**** DATASET RECORDS ****

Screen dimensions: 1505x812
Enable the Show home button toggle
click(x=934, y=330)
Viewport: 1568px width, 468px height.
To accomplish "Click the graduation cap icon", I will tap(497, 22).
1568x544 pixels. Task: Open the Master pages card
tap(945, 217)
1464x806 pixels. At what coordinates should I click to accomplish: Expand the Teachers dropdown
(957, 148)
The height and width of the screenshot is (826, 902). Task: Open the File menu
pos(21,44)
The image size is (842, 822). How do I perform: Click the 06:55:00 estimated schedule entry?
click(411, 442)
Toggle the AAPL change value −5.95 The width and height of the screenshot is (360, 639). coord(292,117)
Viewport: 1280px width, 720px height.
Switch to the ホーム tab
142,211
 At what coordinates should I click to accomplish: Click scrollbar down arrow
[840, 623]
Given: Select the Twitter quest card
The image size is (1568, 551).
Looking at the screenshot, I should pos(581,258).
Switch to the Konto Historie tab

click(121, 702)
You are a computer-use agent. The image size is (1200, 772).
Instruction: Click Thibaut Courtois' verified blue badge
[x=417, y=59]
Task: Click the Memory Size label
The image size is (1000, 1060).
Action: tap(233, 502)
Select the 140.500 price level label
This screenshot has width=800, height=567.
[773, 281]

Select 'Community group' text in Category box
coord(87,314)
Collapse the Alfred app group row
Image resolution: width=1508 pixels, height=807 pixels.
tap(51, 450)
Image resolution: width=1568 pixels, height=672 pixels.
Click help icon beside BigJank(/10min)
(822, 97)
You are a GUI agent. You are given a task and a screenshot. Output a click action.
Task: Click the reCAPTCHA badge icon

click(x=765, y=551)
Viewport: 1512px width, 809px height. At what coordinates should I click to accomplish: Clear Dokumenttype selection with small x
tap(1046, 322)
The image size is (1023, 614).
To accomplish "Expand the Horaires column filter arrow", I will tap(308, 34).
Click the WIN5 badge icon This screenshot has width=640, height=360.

****

TASK TO COMPLETE: Transcribe each of the records verbatim.

SOLUTION TO THIS TASK:
Screen dimensions: 1505x812
Enable the Show home button toggle
click(x=934, y=330)
Viewport: 1568px width, 468px height.
To accomplish "Click the graduation cap icon", I will tap(497, 22).
1568x544 pixels. Task: Open the Master pages card
tap(945, 217)
1464x806 pixels. At what coordinates should I click to accomplish: Expand the Teachers dropdown
(957, 148)
The height and width of the screenshot is (826, 902). Task: Open the File menu
pos(21,44)
The image size is (842, 822). How do I perform: Click the 06:55:00 estimated schedule entry?
click(411, 442)
Toggle the AAPL change value −5.95 The width and height of the screenshot is (360, 639). coord(292,117)
Viewport: 1280px width, 720px height.
Switch to the ホーム tab
142,211
 At what coordinates should I click to accomplish: Click scrollbar down arrow
[840, 623]
Given: Select the Twitter quest card
The image size is (1568, 551).
Looking at the screenshot, I should pos(581,258).
Switch to the Konto Historie tab

click(121, 702)
You are a computer-use agent. The image size is (1200, 772).
Instruction: Click Thibaut Courtois' verified blue badge
[x=417, y=59]
Task: Click the Memory Size label
The image size is (1000, 1060).
Action: tap(233, 502)
Select the 140.500 price level label
This screenshot has width=800, height=567.
[773, 281]

Select 'Community group' text in Category box
coord(87,314)
Collapse the Alfred app group row
Image resolution: width=1508 pixels, height=807 pixels.
tap(51, 450)
Image resolution: width=1568 pixels, height=672 pixels.
Click help icon beside BigJank(/10min)
(822, 97)
You are a GUI agent. You are given a task and a screenshot. Output a click action.
Task: Click the reCAPTCHA badge icon

click(x=765, y=551)
Viewport: 1512px width, 809px height. At what coordinates should I click to accomplish: Clear Dokumenttype selection with small x
tap(1046, 322)
The image size is (1023, 614).
To accomplish "Expand the Horaires column filter arrow", I will tap(308, 34).
Click the WIN5 badge icon This screenshot has width=640, height=360.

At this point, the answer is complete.